## Work order
Given the entries that follow, write out exactly the lines starting at the one containing "Fr 17. Apr 2026, 07:30 (280, 568)" and ending at the one containing "[Facebook] (691, 938)", both ends included, and only those.

........

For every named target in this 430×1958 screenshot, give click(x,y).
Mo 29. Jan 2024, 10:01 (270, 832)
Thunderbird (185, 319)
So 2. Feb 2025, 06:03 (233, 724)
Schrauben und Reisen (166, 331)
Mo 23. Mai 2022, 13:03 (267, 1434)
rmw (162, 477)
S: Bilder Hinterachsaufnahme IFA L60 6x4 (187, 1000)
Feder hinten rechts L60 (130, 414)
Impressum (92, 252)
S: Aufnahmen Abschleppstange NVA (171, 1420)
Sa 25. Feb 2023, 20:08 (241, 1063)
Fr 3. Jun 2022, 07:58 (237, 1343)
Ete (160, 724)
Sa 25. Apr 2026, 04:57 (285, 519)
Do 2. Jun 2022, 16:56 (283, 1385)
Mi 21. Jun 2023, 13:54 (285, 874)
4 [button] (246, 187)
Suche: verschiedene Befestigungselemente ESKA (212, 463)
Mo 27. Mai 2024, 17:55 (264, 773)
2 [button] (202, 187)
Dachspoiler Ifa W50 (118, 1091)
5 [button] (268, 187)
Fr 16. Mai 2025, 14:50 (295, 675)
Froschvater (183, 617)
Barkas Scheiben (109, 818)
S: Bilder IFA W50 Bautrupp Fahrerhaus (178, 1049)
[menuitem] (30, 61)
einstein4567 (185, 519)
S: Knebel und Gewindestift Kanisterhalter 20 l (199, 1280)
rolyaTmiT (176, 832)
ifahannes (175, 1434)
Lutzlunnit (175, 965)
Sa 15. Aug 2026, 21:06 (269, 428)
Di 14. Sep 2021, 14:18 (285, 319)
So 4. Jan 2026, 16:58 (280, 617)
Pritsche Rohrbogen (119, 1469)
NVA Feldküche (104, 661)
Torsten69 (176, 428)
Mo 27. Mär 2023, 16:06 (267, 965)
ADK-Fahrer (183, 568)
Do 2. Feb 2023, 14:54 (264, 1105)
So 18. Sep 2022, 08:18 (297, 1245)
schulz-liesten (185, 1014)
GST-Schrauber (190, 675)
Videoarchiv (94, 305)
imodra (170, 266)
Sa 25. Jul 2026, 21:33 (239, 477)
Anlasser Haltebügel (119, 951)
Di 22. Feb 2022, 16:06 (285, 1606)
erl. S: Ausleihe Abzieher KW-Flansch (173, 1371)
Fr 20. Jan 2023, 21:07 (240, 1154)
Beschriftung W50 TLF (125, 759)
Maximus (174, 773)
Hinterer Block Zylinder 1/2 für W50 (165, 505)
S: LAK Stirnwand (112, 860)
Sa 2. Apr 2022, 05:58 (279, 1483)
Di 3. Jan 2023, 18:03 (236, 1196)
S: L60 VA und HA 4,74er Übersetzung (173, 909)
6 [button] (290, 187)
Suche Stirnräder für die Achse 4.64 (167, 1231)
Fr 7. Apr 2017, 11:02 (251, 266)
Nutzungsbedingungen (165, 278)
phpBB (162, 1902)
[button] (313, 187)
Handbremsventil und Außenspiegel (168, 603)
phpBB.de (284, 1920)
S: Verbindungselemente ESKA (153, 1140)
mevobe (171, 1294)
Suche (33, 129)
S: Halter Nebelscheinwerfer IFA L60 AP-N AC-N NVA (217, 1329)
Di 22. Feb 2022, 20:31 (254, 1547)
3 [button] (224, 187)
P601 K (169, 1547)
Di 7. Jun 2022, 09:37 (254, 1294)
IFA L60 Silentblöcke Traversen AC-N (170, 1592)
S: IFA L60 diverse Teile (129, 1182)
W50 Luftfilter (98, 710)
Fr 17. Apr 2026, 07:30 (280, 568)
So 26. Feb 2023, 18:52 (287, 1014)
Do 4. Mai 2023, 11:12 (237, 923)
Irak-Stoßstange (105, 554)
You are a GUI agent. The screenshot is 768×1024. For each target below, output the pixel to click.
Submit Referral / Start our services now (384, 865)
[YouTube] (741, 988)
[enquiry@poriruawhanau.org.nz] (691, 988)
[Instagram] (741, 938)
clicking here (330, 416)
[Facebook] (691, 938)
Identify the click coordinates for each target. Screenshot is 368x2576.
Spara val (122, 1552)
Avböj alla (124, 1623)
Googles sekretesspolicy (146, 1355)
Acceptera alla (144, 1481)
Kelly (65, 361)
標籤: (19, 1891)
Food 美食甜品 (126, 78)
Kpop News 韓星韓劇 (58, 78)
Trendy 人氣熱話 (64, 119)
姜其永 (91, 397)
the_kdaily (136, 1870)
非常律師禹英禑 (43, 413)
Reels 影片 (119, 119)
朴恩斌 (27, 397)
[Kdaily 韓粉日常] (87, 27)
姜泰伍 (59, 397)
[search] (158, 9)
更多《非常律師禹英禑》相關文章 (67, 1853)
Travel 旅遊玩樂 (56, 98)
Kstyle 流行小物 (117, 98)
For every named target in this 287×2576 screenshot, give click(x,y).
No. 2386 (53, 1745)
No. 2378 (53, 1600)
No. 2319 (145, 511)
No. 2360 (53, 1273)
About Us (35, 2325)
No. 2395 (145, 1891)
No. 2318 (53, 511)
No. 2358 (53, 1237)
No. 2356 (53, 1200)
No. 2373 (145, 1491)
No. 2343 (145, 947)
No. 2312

........

## Solution to this exercise
Fr 17. Apr 2026, 07:30 (280, 568)
So 26. Feb 2023, 18:52 (287, 1014)
Do 4. Mai 2023, 11:12 (237, 923)
Irak-Stoßstange (105, 554)
You are a GUI agent. The screenshot is 768×1024. For each target below, output the pixel to click.
Submit Referral / Start our services now (384, 865)
[YouTube] (741, 988)
[enquiry@poriruawhanau.org.nz] (691, 988)
[Instagram] (741, 938)
clicking here (330, 416)
[Facebook] (691, 938)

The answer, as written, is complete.